In her capacity as GM at Mapletree, Imbro oversaw its approximately 30 employees and 350 contractors. While GM, Imbro was directly supervised by Liegl. Any actions she took in promoting or hiring employees had to be approved by Liegl. As her supervisor, Liegl would also conduct Imbro's performance reviews. Accordingly, Liegl spoke with Imbro about her performance on one occasion in 2019. In doing so, he compared the financial performance of Mapletree with the performance of divisions of Forest River. Several months after this 2019 performance review with Liegl, Imbro was removed as GM. She was replaced by Damon Gleim shortly thereafter. At the time of her removal, Imbro was 55 years old. During discovery, Defendants reported that Gleim is 46 years old but did not specify his birthdate.
Following her discharge, Imbro filed the instant action. Per the proposed discovery plan that was adopted, Imbro propounded her First Set of Interrogatories and First Request for Production of Documents (First “RFPs”) on March 19, 2021. In these RFPs, Imbro sought information regarding her own personnel file, internal or administrative complaints of discrimination in other employees' files, and the disciplinary and compensation info of Forest River's GMs. The Defendants served their responses on June 4, 2021, pursuant to the parties' agreed extensions of time. The parties disputed both the content of the responses and the scope of the inquiries. The parties conferred, and Imbro agreed to tailor her interrogatories more narrowly. Despite the adjustments, the parties failed to come to a full agreement on the First RFPs.
On October 29, 2021, Defendants served their second supplemental initial disclosures and supplemental interrogatory answers. While these answered some of Imbro's questions regarding her replacement, Gleim, his date of birth was absent. Additionally, although Forest River provided the names, duties, supervisors, and length of service of its own GMs, it did not include compensation information. Other information which was absent included: 1) information relating to potential witnesses and Imbro's replacement, 2) information and documents relating to complaints of sex or age discrimination made by employees against Defendants, 3) information and personnel documents for potential comparators, and 4) information and documents regarding the compensation of Defendant's GMs.

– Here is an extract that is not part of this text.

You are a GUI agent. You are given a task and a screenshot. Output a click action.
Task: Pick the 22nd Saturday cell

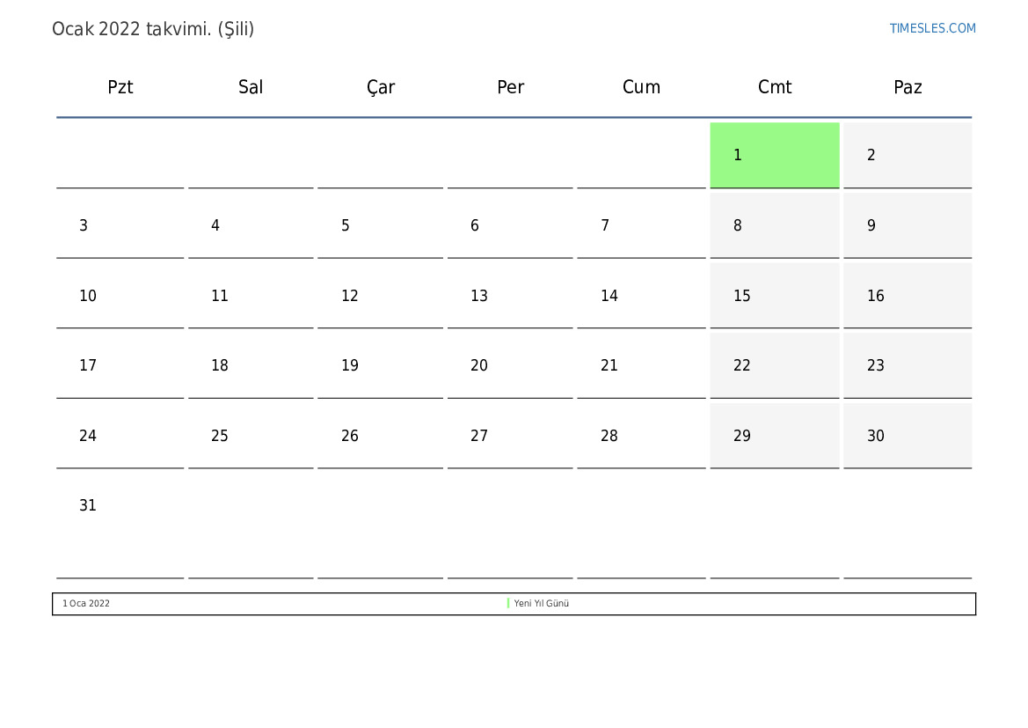click(x=774, y=365)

Although the parties met and conferred before the Defendants served their supplemental disclosures and responses, Imbro does not cite any further meetings regarding the instant dispute in her L.R. 37-1 Certification. Despite this, Imbro still contends the parties are at an impasse and moves the court to compel the production of: 1) employment and contact information for potential witnesses, 2) information regarding any employees who have filed any administrative or judicial complaints based on sex or age discrimination, or for a violation of the Equal Pay Act, between January 1, 2016, and December 31, 2020, 3) personnel files for Forest River GMs who were disciplined for performance issues between January 1, 2016, and December 31, 2020, 4) and compensation of Forest River GMs, including incentive pay, and documentation of their pay for 2019 and 2020.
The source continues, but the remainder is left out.